A royal invitation of our own. 8 April 2011

I’m not going to lie, I did get a little excited when I received an invitation to Kensington Palace for an afternoon reception with the Prince’s Foundation for Children and the Arts.

 

Before I knew it, I was standing in what used to be Princess Diana’s dining room, hearing about the charity’s work in making the arts more accessible for children who don’t otherwise get the opportunity to experience it.

The Chief Executive of the Foundation was describing how their projects aim to create a ‘third space’ for children – somewhere that is neither home nor school, where children can discover and develop their creativity.

I started thinking about my own school days, and my first trip to the West End – to see Andrew Lloyd Webber’s The Beautiful Game, of all things.

As we were marched past the huge white pillars of the Lyceum Theatre, where Disney’s The Lion King was playing (and still is, 12 years on...), I couldn’t help but wonder why we were going to see a musical about an Irish football team when we could be seeing the stage adaptation of one of the best films of all time.

We took part in a dance workshop, based on the opening number in the show, at Pineapple Studios (no sign of Louis Spence, fortunately).

Being miles from the classroom and from home, the dance studio became our ‘third space’, and I definitely saw a different side to my classmates that day.

The fear of embarrassment or humiliation that might have existed in a classroom setting, or at home, simply evaporated.

We became engrossed in the performance, discovering what we were capable of (and perhaps more importantly, what we weren’t).

Seeing the show afterwards (very moving, despite my initial reservations) put everything we’d just done into context, and made us appreciate the work that goes into a full-scale West End production.

Looking back, I realise that this experience had a big impact on my future decisions. I didn’t think so at the time, but when I look at my CV now, all my past jobs and experience are, in some way, related to the theatre.

It’s safe to say that we should never underestimate the long-term impact that the theatre, and the arts more widely, can have on a child.

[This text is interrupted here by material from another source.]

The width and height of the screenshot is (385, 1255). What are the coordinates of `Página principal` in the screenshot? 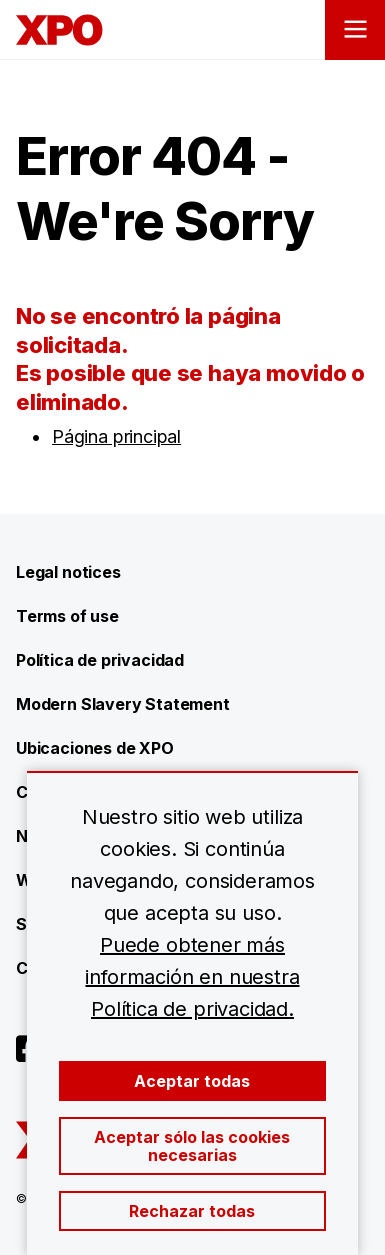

Having said that, would I encourage my own children to work in the industry? If it’s money that they’re after, then possibly not. But then as the chart-topper and rumoured West End musical writer Jessie J so eloquently puts it:

It's not about the money, money, money
It ain’t about the (ha) Ka-Ching Ka-Ching.
Ain’t about the (yeah) Ba-Bling Ba-Bling
Wanna make the world dance,
Forget about the price tag.

I couldn’t have put it better myself.